One of the main indicators is that Banks, Building societies and other financial institutions had relaxed their lending criteria. They were issuing mortgages to those who were not in a realistic position to maintain the levels of repayment. This has resulted in a number of people defaulting on their mortgage payments.
According to many reports, the problem would appear to have originated in the US, where sales tricks were used to entice people into borrowing money. The lure of cheap rates, low monthly payments and the chance to own their own home, without the full facts explained, meant that people were left shell shocked when the discounts ended and the rates rose sharply. Consequently, the number of repossessions increased dramatically, affecting the value of property.
Lenders soon picked up on the fact that this had a huge effect on their inter-bank exchanges and began to stop lending money to one another.

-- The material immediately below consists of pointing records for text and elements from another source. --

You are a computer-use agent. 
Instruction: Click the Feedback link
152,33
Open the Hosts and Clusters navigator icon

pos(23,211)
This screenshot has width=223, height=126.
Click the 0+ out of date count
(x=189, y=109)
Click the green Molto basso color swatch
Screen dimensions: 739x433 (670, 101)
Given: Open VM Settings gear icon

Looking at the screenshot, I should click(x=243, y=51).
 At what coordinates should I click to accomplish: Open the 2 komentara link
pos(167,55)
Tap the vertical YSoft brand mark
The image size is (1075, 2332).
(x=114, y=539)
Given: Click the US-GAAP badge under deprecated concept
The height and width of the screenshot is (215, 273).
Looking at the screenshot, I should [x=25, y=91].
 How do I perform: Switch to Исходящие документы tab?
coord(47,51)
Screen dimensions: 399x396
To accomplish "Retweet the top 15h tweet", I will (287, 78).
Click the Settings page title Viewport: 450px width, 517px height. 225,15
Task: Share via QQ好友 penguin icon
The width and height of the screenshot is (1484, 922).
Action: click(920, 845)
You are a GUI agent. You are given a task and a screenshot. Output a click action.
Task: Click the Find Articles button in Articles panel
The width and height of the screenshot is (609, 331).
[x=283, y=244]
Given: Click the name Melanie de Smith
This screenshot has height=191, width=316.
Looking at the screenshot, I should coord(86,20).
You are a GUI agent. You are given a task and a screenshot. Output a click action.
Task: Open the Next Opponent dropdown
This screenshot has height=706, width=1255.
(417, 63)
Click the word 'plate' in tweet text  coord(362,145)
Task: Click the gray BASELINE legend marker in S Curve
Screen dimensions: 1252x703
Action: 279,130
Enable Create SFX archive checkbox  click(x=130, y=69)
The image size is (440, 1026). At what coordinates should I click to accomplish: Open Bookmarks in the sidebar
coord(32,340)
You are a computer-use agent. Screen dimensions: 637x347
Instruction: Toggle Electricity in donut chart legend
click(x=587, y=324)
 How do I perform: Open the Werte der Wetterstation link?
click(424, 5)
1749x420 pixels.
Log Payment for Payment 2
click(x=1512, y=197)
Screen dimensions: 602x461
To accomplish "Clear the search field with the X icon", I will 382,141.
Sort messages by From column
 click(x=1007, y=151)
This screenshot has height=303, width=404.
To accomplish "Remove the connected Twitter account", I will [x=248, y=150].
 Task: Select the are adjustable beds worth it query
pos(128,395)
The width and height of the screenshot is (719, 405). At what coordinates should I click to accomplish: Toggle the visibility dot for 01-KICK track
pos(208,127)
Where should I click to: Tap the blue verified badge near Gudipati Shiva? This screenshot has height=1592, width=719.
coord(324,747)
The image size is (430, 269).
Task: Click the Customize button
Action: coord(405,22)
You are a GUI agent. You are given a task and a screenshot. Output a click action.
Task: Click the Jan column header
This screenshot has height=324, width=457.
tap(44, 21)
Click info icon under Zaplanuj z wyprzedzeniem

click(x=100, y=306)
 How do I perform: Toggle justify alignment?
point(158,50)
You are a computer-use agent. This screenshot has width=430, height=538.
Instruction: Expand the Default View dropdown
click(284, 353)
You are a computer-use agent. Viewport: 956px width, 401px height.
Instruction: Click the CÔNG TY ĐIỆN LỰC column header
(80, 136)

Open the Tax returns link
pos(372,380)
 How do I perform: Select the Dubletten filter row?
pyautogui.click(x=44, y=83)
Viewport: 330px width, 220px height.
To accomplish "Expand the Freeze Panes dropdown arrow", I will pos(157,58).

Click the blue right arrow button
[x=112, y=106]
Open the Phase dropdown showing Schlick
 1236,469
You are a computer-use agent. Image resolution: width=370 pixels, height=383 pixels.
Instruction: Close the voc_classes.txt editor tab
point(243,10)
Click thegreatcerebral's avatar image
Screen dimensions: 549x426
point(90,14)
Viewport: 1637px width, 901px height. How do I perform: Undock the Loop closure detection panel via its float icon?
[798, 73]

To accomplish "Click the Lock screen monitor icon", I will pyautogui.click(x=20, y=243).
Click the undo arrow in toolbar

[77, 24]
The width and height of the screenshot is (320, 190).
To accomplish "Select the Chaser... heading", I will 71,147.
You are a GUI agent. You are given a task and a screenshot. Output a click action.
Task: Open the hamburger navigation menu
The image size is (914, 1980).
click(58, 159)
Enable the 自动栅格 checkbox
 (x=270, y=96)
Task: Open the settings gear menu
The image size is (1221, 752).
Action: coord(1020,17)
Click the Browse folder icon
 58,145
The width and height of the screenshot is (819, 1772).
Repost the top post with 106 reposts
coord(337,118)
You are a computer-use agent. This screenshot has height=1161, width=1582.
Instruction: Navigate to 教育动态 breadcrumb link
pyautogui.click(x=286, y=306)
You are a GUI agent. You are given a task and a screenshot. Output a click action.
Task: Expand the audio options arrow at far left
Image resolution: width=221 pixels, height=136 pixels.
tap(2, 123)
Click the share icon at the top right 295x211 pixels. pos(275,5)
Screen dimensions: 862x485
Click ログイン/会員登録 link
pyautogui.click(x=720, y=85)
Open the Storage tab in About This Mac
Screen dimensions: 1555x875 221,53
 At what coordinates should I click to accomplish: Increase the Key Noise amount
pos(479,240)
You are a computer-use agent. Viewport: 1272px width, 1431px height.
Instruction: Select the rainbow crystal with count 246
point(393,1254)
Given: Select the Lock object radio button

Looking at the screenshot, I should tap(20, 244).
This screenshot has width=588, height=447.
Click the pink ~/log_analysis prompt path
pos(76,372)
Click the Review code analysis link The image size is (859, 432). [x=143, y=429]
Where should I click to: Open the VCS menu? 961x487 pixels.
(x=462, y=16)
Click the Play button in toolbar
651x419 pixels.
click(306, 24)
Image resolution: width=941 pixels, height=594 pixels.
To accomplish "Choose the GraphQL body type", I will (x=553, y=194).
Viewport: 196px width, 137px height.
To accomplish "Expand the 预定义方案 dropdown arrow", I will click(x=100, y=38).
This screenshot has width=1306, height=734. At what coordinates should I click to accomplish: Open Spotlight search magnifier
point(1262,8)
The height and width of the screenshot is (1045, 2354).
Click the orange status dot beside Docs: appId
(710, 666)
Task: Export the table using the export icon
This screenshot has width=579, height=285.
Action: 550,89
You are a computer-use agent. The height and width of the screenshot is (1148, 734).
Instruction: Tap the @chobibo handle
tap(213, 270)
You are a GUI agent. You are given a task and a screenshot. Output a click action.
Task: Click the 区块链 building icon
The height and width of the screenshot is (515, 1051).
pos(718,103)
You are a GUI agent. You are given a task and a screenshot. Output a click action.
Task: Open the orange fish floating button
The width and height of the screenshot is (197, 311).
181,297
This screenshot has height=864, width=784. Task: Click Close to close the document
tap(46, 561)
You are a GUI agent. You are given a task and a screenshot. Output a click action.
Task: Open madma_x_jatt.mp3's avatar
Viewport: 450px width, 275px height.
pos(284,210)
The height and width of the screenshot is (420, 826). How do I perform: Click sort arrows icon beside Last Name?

To use Northern Rock as an example, they relied on borrowing money from other Banks. When this stopped happening, they found themselves without sufficient back up to support their swollen mortgage portfolio. In the US, the seventh largest investment bank, Bear Sterns went bust in a similar turn of fortune. Northern Rock were aided by the Bank of England but Bear Sterns has to be ‘rescued’ by another bank.
What happens next?
Whilst house prices will undoubtedly fall somewhat and SOME people may find themselves in a negative equity situation, it important not to lose sight of the real facts. Negative Equity will only affect you if you are thinking of moving home.
The days of lending to all comers with a flippant attitude to income, credit status, age and loan to value has certainly ground to a halt. Lenders need to regain their trust in one another and liquidity should soon follow. Until then, borrowing will remain tight and borrowers must ensure they maintain ALL of their credit commitments to ensure they can take advantage of new products as and when they become available.